Beliau satu-satunya orang yang menurut saya paham betul bagaimana menyikapi hidup. Tidak seperti saya yang sering gagal mencuri ilmu itu dari beliau. Sehingga oleh hal remeh temeh seperti cerita picisan yang sebenarnya, ‘harusnya’ menjadi satu penyejuk ditengah kegelisahan oleh hal lainnya tentang hidup, malah justru kegelisahan itu tercipta oleh cerita roman picisan itu sendiri. Cinta, drama, mengharu biru, atau apalah itu orang menyebutnya, tentang sayang-sayangan ala remaja pada umumnya, yang sebenarnya terpatahkan oleh band Efek Rumah Kaca, jika jatuh cinta itu biasa saja.
Tapi memang indahnya romansa membuat logika macet, dan terbawa suasana romansa yang berkedok merah muda. Padahal merah adalah api yang menyala. Terlalu cinta menggambarkan seperti itu. Dan mungkin sebenarnya kata terlalu memang tidak pernah berkesan baik pada pemahamannya. Kata apapun jika ditambah dengan kata ‘terlalu’ biasanya akan berkonotasi negatif.
Balik lagi kepada romansa yang indah seperti dalam dongeng, namun juga menguras air mata seperti dalam haru biru drama opera Rama Sinta, atau Habibie Ainun dengan empat juta penontonnya.

Entri set data:
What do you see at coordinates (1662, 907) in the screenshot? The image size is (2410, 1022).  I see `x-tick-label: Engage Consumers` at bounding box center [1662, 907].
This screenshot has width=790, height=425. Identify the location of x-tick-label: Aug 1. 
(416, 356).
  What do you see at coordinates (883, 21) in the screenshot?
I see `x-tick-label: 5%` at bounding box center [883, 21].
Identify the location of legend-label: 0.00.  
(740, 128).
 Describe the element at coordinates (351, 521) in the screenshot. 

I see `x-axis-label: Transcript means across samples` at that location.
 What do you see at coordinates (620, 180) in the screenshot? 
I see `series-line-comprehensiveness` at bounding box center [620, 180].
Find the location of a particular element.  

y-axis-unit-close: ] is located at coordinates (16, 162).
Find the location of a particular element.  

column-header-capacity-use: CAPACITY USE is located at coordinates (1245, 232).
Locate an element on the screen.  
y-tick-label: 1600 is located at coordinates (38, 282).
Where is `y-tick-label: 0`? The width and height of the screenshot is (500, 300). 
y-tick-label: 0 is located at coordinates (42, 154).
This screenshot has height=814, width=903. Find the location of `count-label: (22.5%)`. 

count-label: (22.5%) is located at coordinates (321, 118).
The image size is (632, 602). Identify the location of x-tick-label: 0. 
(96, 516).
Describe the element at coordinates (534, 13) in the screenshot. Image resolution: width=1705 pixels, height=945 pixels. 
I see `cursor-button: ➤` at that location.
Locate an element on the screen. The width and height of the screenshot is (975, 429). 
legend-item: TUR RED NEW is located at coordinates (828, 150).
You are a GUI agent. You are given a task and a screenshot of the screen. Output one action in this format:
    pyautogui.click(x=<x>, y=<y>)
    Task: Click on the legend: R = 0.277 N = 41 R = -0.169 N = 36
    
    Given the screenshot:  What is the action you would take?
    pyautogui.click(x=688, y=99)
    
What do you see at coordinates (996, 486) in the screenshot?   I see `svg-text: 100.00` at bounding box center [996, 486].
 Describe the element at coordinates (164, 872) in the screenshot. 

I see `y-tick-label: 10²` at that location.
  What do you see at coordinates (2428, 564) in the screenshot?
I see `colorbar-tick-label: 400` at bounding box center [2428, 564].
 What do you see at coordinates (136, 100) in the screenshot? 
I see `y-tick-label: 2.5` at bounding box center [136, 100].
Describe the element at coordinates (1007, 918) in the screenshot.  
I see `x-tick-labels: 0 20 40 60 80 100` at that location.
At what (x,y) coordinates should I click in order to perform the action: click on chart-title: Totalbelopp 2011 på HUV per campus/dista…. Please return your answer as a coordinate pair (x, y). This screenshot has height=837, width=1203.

* [Daftar Tugas]:
1. Tulis ulang seluruh bagian teks bacaan dari "Beliau satu-satunya orang" sampai "itu biasa saja.", dengan mengganti "remeh temeh" menjadi "sepele".
2. Rangkumlah teks bacaan dalam dua kalimat.
3. Ubah paragraf teks bacaan yang diawali "Tapi memang indahnya romansa" menjadi daftar berpoin yang memuat fakta-fakta utamanya.
Catatan data ini tidak berhubungan dengan teks bacaan.

* [Jawaban per Butir]:
1.
Beliau satu-satunya orang yang menurut saya paham betul bagaimana menyikapi hidup. Tidak seperti saya yang sering gagal mencuri ilmu itu dari beliau. Sehingga oleh hal sepele seperti cerita picisan yang sebenarnya, ‘harusnya’ menjadi satu penyejuk ditengah kegelisahan oleh hal lainnya tentang hidup, malah justru kegelisahan itu tercipta oleh cerita roman picisan itu sendiri. Cinta, drama, mengharu biru, atau apalah itu orang menyebutnya, tentang sayang-sayangan ala remaja pada umumnya, yang sebenarnya terpatahkan oleh band Efek Rumah Kaca, jika jatuh cinta itu biasa saja.

2. Penulis merasa gagal meniru cara seseorang yang paham betul menyikapi hidup, sehingga justru resah oleh urusan cinta ala remaja yang semestinya menjadi penyejuk. Menurut teks ini, indahnya romansa membuat logika macet, dan kata "terlalu", seperti dalam "terlalu cinta", biasanya berkonotasi negatif.

3.
- Indahnya romansa membuat logika macet dan orang terbawa suasana romansa yang berkedok merah muda.
- Padahal merah adalah api yang menyala, dan terlalu cinta digambarkan seperti itu.
- Kata "terlalu" mungkin memang tidak pernah berkesan baik dalam pemahamannya.
- Kata apa pun yang ditambah kata "terlalu" biasanya berkonotasi negatif.